Provavelmente, não. Mas enfraqueceria de forma absurda o poder das facções criminosas. A regulamentação de setores econômicos não é capaz de acabar com a informalidade. Provavelmente, a droga ilegal (não regulamentada) continuaria sendo vendida mais barata e com uma qualidade inferior. Mas esse comércio informal representaria apenas uma parte pequena do comércio de drogas e não movimentaria mais milhões de reais. Com menos dinheiro nas mãos, os criminosos teriam menos poder, menos armas e menos capacidade de corromper agentes do Estado.

2) A legalização reduziria a violência relacionada ao tráfico?
Certamente. O volume de drogas, dinheiro e armas seria bem menor. As disputas tenderiam a ser menos sangrentas. As brigas entre facções seriam menos atrativas e as intervenções policiais seriam menos drásticas e menos violentas.

3) A legalização reduziria a violência como um todo no Rio de Janeiro?
Sim, mas apenas de forma moderada. Muitos dos homicídios no Rio de Janeiro não são sequer relacionados a grupos criminosos organizados ou semiorganizados, mas sim a ações isoladas, como brigas de trânsito, de vizinhos, violência doméstica, desavenças etc. E mesmo aquelas mortes relacionadas ao crime organizado/semiorganizado não podem ser atribuídas exclusivamente ao tráfico de drogas, mas também a milícias, jogo do bicho, esquadrões da morte etc. Então, seria preciso primeiro saber quantas mortes são causadas pelo tráfico. Certamente essas mortes específicas seriam drasticamente reduzidas.

4) A legalização acabaria com o controle territorial armado das favelas do Rio de Janeiro?
Provavelmente não. Depois de mais de 40 anos de controle desses territórios, os criminosos dificilmente abririam mão dessa prática e abandonariam a dominação dessas comunidades. É uma situação muito antiga, então esse sistema informal de liderança, submissão e lealdades está muito entranhado nessas comunidades. Os bandidos sentiriam um impacto imediato, mas em um prazo relativamente curto, eles usariam suas armas para se articular em um novo esquema criminoso, mais próximo de um sistema mafioso. As milícias do Rio de Janeiro já ensinaram o caminho das pedras: venda de proteção, extorsão, controle do transporte, cobrança de taxas de comércio, extorsão de uma forma geral, venda de TV a cabo clandestina, venda de botijões de gás etc. Em algumas comunidades cuja atividade ilegal principal é a venda de drogas, algumas dessas atividades criminosas já começaram a ser praticadas. Além do mais, eles continuariam usando seus territórios para cometer crimes como roubo de carga, roubo de banco, assalto de rua, roubo a lojas e a casas.

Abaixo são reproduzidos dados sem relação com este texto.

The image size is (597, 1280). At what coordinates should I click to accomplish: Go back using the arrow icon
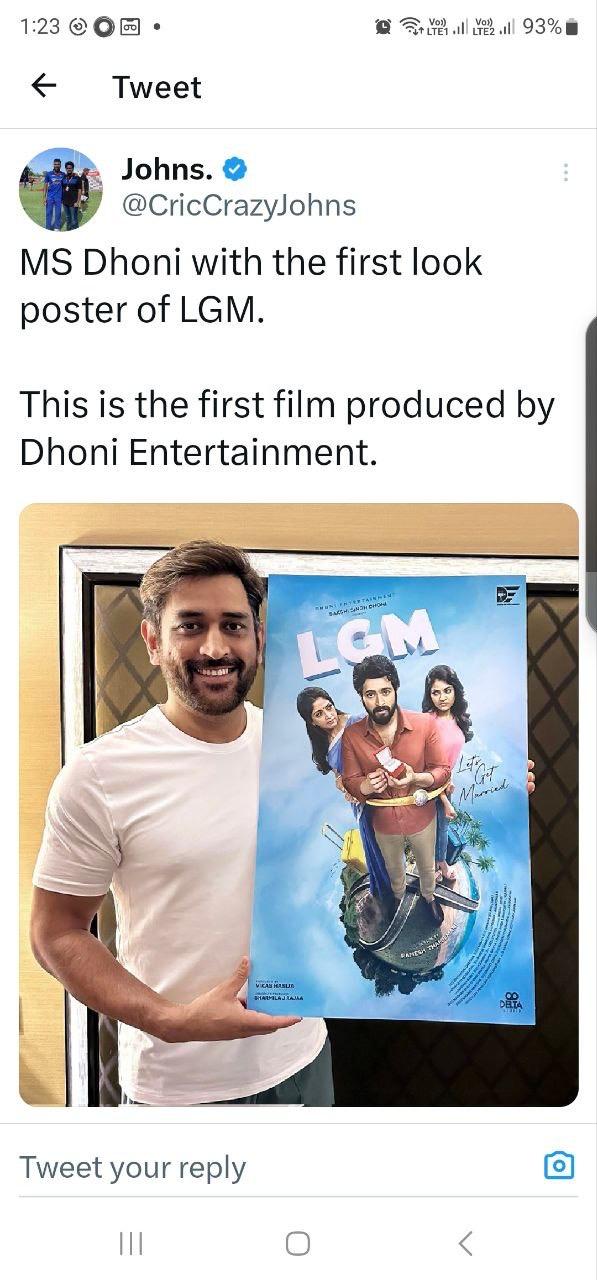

Enfim, a legalização das drogas é importante mas não é uma solução mágica. No dia em que o Brasil for maduro o suficiente para legalizar e regulamentar a venda de substâncias alucinógenas, as autoridades precisam se preparar para enfrentar não só o comércio ilegal desses produtos (que provavelmente continuará existindo), mas principalmente para a readequação das quadrilhas criminosas para uma nova dinâmica.